When Columbus in the year 1492 returned from his voyage
of discovery, a keen rivalry began among the Old World
nations for the possession of the New World.
Expedition followed expedition; Spaniards, Portuguese,
French, English, and later the Dutch and Swedes,—all
began to strive with one another for the wealth and
dominion of the new-found lands; and American
history—our own history—begins.
But who were these Spaniards and Portuguese, these
Englishmen and Frenchmen, these Dutchmen and Swedes?
In the old days when the might and power of Rome ruled
over the world, we hear nothing of
 them. Whence had
they come? Were they entirely new peoples who had had
no part in the old world of the Greeks and Romans?

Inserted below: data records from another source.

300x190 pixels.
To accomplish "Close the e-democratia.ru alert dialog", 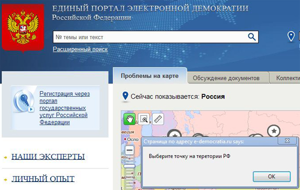I will [x=287, y=141].
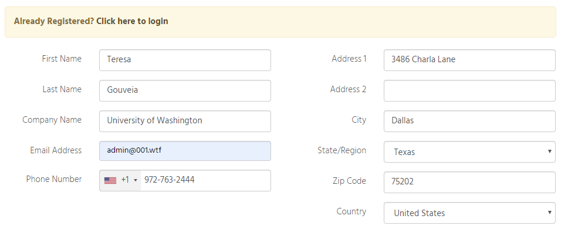Open the Country United States dropdown
Viewport: 568px width, 239px height.
coord(469,213)
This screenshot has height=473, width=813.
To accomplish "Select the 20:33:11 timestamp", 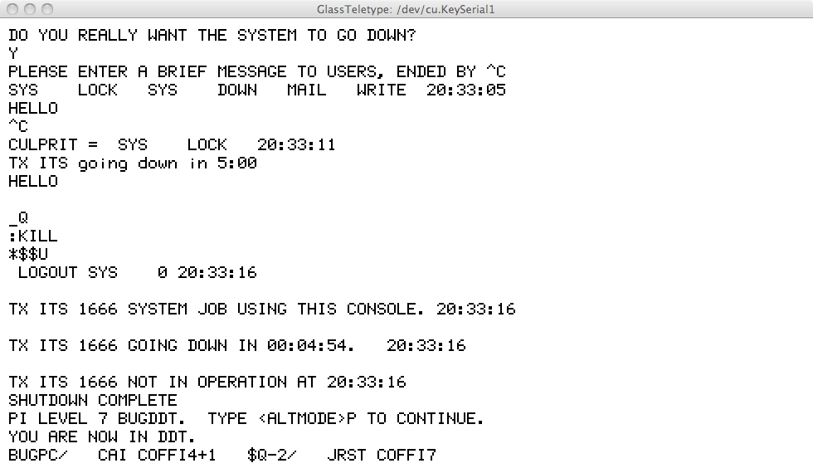I will (x=296, y=145).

Were they the descendants of the old peoples over whom
the Emperors had ruled from the city of the Seven
Hills? Or did they arise by a mingling of the old and
the new? Then, if they were the result of a mingling,
where had the new races dwelt during the long years
that Rome was spreading her empire over the known
world? When and how had the mingling taken place?
What, too, had become of
"The Glory that was Greece, the grandeur that was Rome"?
Why was America not
discovered and settled before? What were the customs,
the ideas, the institutions which these peoples brought
with them when they settled here? In short, what had
been the history and what was the condition of the
nations which, after 1492, began the struggle for the
mastery of the New World?
To such questions it is the aim of this book to give an
answer. It will try to show how the power of Rome fell
before the attacks of German barbarians, and how, in
the long course of the Middle Ages, new peoples, new
states, a new civilization, arose on the ruins of the
At the beginning of the period Rome was old and worn
out with misgovernment and evil living. But planted in
this dying Rome there was the new and vigorous
Christian Church which was to draw up into itself all
that was best and strongest of the old world. The
Germans were rude and uncivilized, but they
 were strong
in mind and body, and possessed some ideas about
government, women, and the family which were better
than the ideas of the Romans on these subjects.

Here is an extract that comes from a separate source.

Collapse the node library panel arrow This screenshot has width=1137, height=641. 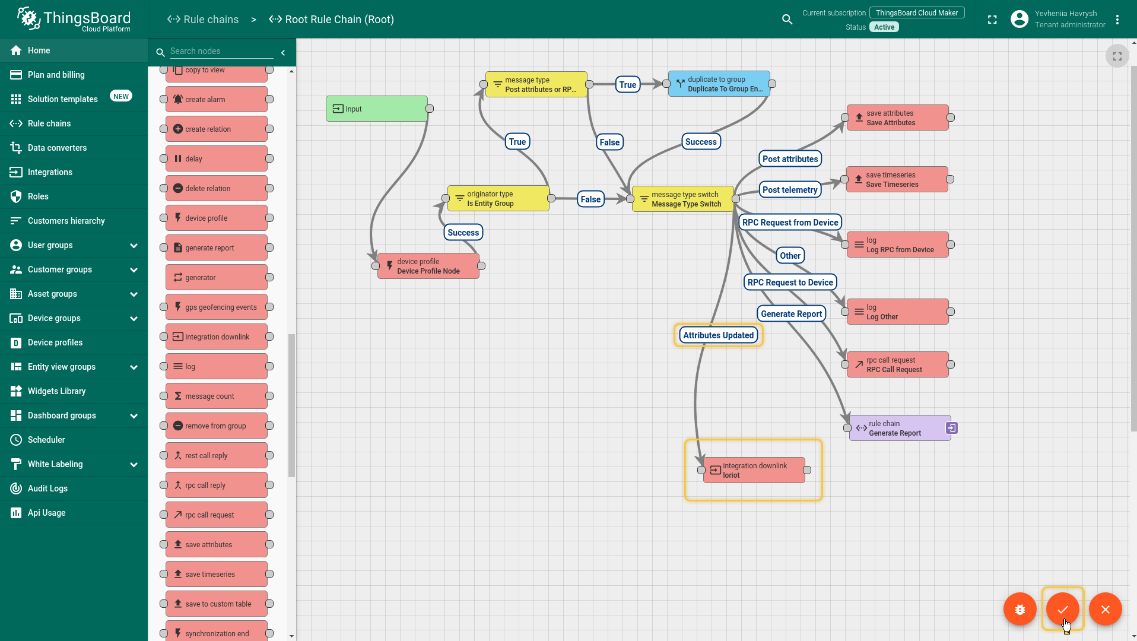point(283,53)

When the Germans conquered the Romans, and settled
within the bounds of the Empire, it might well have
seemed that the end of the world was come. Cities were
plundered and destroyed; priceless works of art were
dashed to pieces; and the inhabitants of many lands
were slain or enslaved. For nearly a thousand years
Europe did not entirely recover from the shock; and the
period which immediately follows the invasions of the
barbarians is so dreary and sad that historians have
called it "the Dark Ages."
But what was best in the old Greek and Roman
civilization did not wholly perish. The Christian
Church, too, grew steadily stronger, and sought to
soften and civilize the rude Germans. The Germans, in
turn, did not lose their vigor or their good ideas. At
last from the combination of all these elements a new
civilization arose,—stronger, better, and capable of
higher development than the old,—and the Middle Ages
were past. Then and only then could—and did—the new
nations, which meanwhile had slowly been forming, set
out on their careers of discovery and exploration which
have made our New World possible.
So, we may say, the Middle Ages were the period when
Europe became Europe, and made ready to found new
Europes in America, in Australia, and in Africa. It
was the growing-time for all the great harvest which
has come since that time.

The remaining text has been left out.